White House ‘public charge’ rule cleared for now by Supreme Court


The Supreme Court ruled Monday that the Trump administration can enforce its new “public charge” immigration rule while challenges work their way through the judicial system. The new rule makes it easier to deny immigrants residency or entry to the United States, if they are likely to receive assistance like food stamp benefits.


Will total U.S. ag exports rise if China buys more?

Without a doubt, the best outcome from the “phase one” agreement with China “is the possibility of U.S. exports to China returning to pre-trade war levels,” says economist Dave Widmar. But it’s not clear how larger sales to China would affect overall U.S. ag exports.

Talks & Eats – Manhattan – Surf ‘n’ Turf: Can our seafood survive Big Ag and climate change?

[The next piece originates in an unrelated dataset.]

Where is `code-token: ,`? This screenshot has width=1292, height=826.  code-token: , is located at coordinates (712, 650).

As oceans warm, our major fisheries are shifting. At the same time, farm runoff is contributing to dead zones from the Gulf of Mexico to Long Island. Both of these issues – climate change and farming practices – affect the health of ocean ecosystems and, ultimately, the seafood that winds up on our plates.


Join moderator and best-selling author Paul Greenberg for a stimulating discussion Feb. 10, 2020, 7:30 p.m., at Subculture in Greenwich Village. VIP reception with drinks and bites beforehand.

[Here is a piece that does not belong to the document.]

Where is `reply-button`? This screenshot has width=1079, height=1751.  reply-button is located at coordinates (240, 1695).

USDA approves hemp plans in three more states (AMS): The USDA approved plans submitted by Delaware, Nebraska and Texas to regulate cultivation of industrial hemp, adding to previously approved plans from Louisiana, New Jersey and Ohio.


House backs SNAP lawsuit (Speaker Pelosi): The Democratic-run U.S. House filed an amicus brief in support of a lawsuit by 14 states and the District of Columbia to overturn a Trump administration regulation that would eliminate food stamps for 688,000 people.

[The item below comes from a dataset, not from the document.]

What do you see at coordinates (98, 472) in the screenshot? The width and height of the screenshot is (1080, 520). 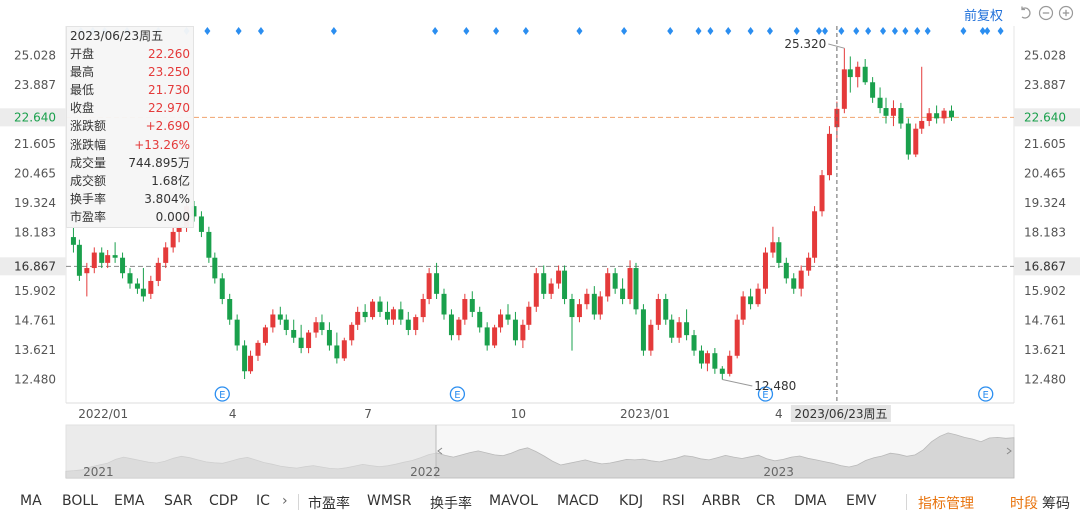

Food company phases out herbicide (Washington Post): Kellogg’s quietly committed to phasing out glyphosate – known as the weedkiller RoundUp – from its supply chain. But industry groups say the manufacturer neglected to tell them about the plan.


Restaurant that allegedly harbored abuse shuts down (Grub Street): The Spotted Pig, a once-influential Manhattan restaurant, is closing in the wake of sexual harassment and assault allegations from the restaurant’s employees.


Dairy farmers rule ballot box (NMPF): By two measures, dairy farmers are a powerful bloc in presidential elections: the five largest dairy states have half of the electoral votes needed to win the White House and three dairy states, Wisconsin, Michigan and Pennsylvania, were decisive in President Trump’s 2016 victory.


U.S. lets loggers pick their trees (Washington Post): USDA’s Forest Service will pay up to $300,000 a year to Alaska in an unusual contract in which the state pays the Alaska Forestry Association to decide which trees can be logged by helicopter on an island in the Tongass National Forest.